Wednesday, February 22, 2012

1 Patent: Viral Genetics Chronic Lyme Disease Treatment

This post is related to an earlier post about Viral Genetics application for a pre-IND to begin clinical trials on their VGV-L product for the treatment of Chronic Lyme disease.


Apparently, I found Viral Genetics' current patent. And as I had previously speculated, I was correct that the treatment is going to modify B cells. I knew it! Buy me a drink, eh?

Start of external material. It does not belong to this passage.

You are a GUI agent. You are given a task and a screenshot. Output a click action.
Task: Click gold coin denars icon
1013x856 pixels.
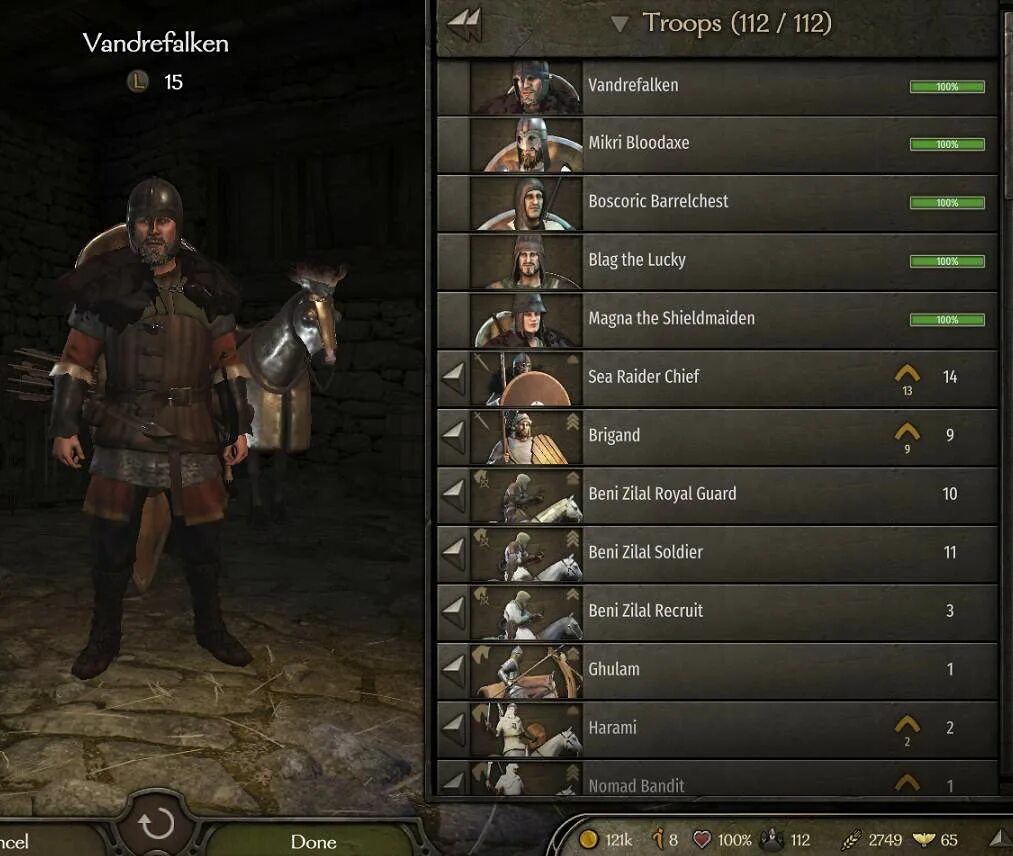[588, 839]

Here is a link to the patent online:


Inventors: Haig Keledjian (San Marino, CA, US) Michael Agadjanyan (Huntington Beach, CA, US) Martha Karen Newell (Colorado Springs, CO, US) Evan Newell (Menlo Park, CA, US)
IPC8 Class: AA61K3900FI
USPC Class: 4241851
Class name: Amino acid sequence disclosed in whole or in part; or conjugate, complex, or fusion protein or fusion polypeptide including the same
Publication date: 07/01/2010
Patent application number: 20100166789

And here are the excerpts on how the invention will be used to treat chronic Lyme disease (patent text slightly modified to correct spelling errors):

[0114] Lyme Disease is a tick-borne disease caused by bacteria belonging to the genus Borrelia. Borrelia burgdorferi is a predominant cause of Lyme disease in the US, whereas Borrelia afzelii and Borrelia garinii are implicated in some European countries. Early manifestations of infection may include fever, headache, fatigue, and a characteristic skin rash called erythema migrans. Long-term the disease involves malfunctions of the joints, heart, and nervous system. Currently the disease is treated with antibiotics. The antibiotics generally used for the treatment of the disease are doxycycline (in adults), amoxicillin (in children), and ceftriaxone. Late, delayed, or inadequate treatment can lead to late manifestations of Lyme disease which can be disabling and difficult to treat.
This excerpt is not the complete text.